I can't imagine how terrible it must have been for C during those dread-filled days, totally isolated, knowing no one at all in Carriacou and alone with her grief and fear. However bad your own suffering, you can always find people who have it worse.
6.00 pm RFG - apparently Guyana opposed Grenada's suspension from the OECS, which means the decision is not binding. The broadcast also says that a contingent of soldiers left Jamaica on Saturday night - which was before the decision to invade was allegedly made.
And once again, this all feels surreal. They're not focusing on the same things as their listeners. It's clear their agenda has switched to a defensive stance projected outwards to try to avoid invasion, whereas everyone else knows there's unfinished business right here on the island.
P returns from town with the empty cylinder - there's no gas to be had anywhere. With only a partial cylinder left between us and C, we're going to have to be careful to eke it out by cooking communally and with care. W also arrives and now we're all together again. He told me a couple of days ago about a Tempe man who had an illegal gun. Today W saw this man in town - in uniform. He had been given a choice: to go to prison or join the army. They must be desperate indeed if he's typical of the kind of person they are relying on to defend the island against invasion.
And that's the end of 'back to normal' day. Only it feels like a day when we ran around like headless chickens trying to second guess what would happen next and preparing as much as possible for something we couldn't predict or even imagine. C is back with us, and that's the most important thing. At least we are all together now to face the next stage. Whatever it will be.
We don't have to wait long to find out.
That night L wakes up with dreadful stomach pains. From 3.00 am onwards, I pad backwards and forwards between the kitchen and the bedroom, massaging his belly, boiling up bush tea and worrying about how much gas I'm using.
Something is niggling on the very periphery of my consciousness but I can't work out what it is. There are so many things that are 'not right'. I'm anxious and half-asleep and I can't focus on what this particular niggle might be.
Soon after 5.00 am, H emerges from her room.
'Have you heard it?' she says.
'Heard what?'
'The plane - circling high overhead. It's been buzzing faintly all night.'
Image from BBC today
And now I identify the niggle and know its significance and why I'd been blocking on it. With tiny Pearls airport on the opposite side of the island, we never hear airplanes overhead. Yet H is right. This one has been circling for hours. Grenada has no air force, so this can mean only one thing.We're about to be invaded.
3 comments:
Blimey. I know it's kind of awful considering how personal this all is to you, but I'm very eager to know what happens next.
Masterfully told, Debi. The tension and anticipation are almost unbearable. How much more so it must have been for those who were actually there I can only imagine.
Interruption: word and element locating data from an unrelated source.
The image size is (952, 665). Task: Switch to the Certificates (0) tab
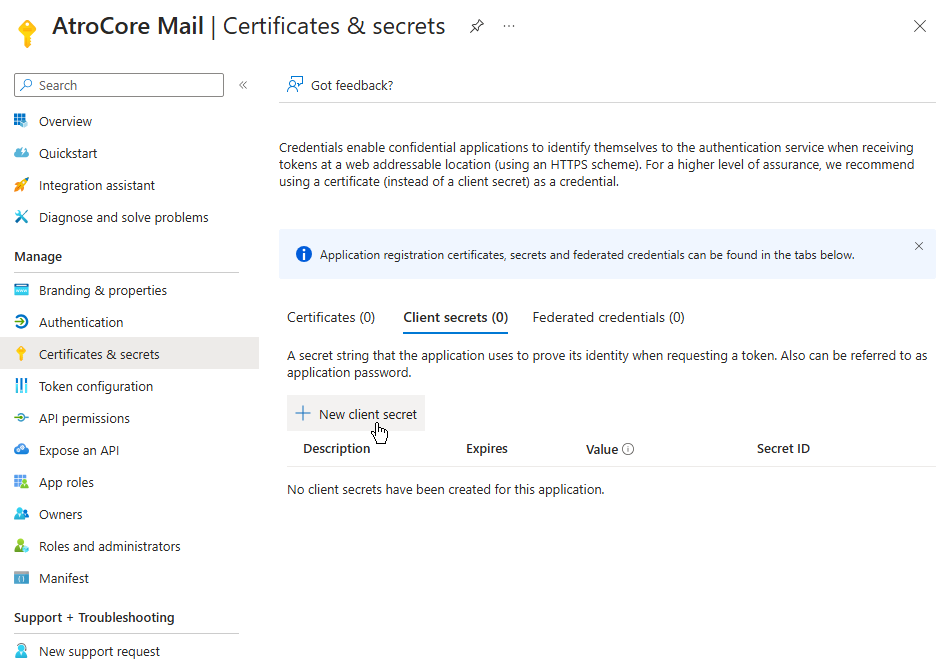coord(331,317)
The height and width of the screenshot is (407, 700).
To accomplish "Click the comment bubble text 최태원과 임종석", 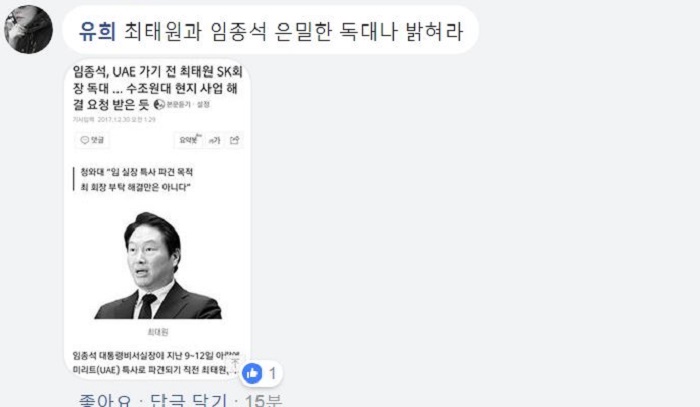I will pos(293,32).
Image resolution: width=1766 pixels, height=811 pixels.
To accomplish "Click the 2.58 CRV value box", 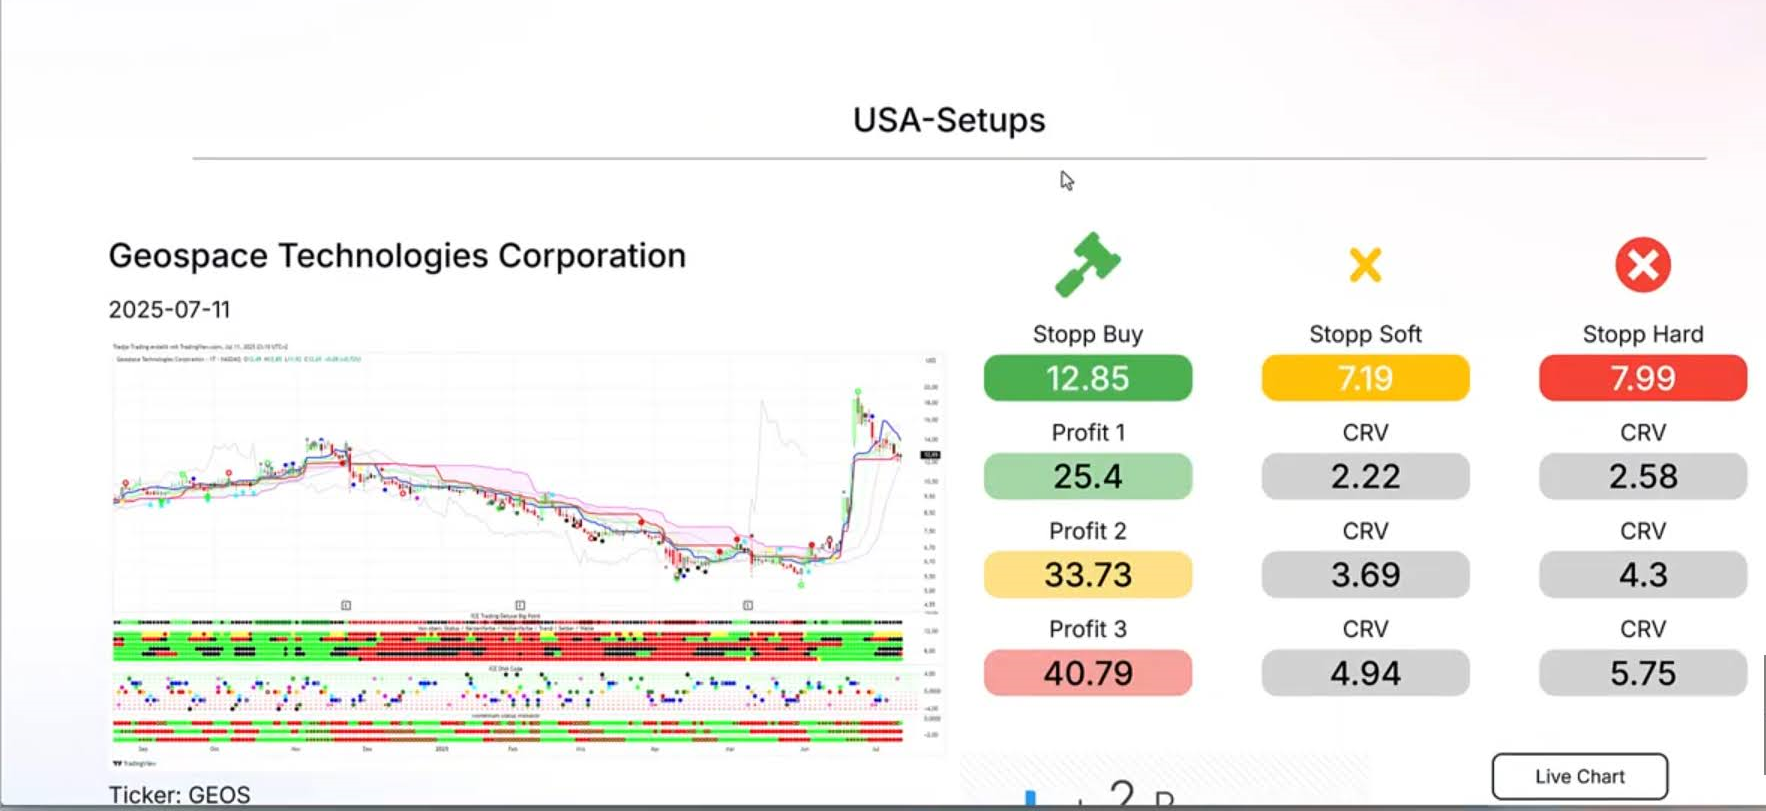I will pyautogui.click(x=1642, y=476).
Re the real/surreal issue: Going through the motions of the normal probably helps keep people from going over the edge in situations that are horrendously not normal.
The tension never lets up, Clare.
Liane - I expect you're right. I have nothing to compare it to so don't know how 'normal' our reactions were. All I know is that the feeling of unreality is not what I would have expected. Unless you live it, you can't know how you would react.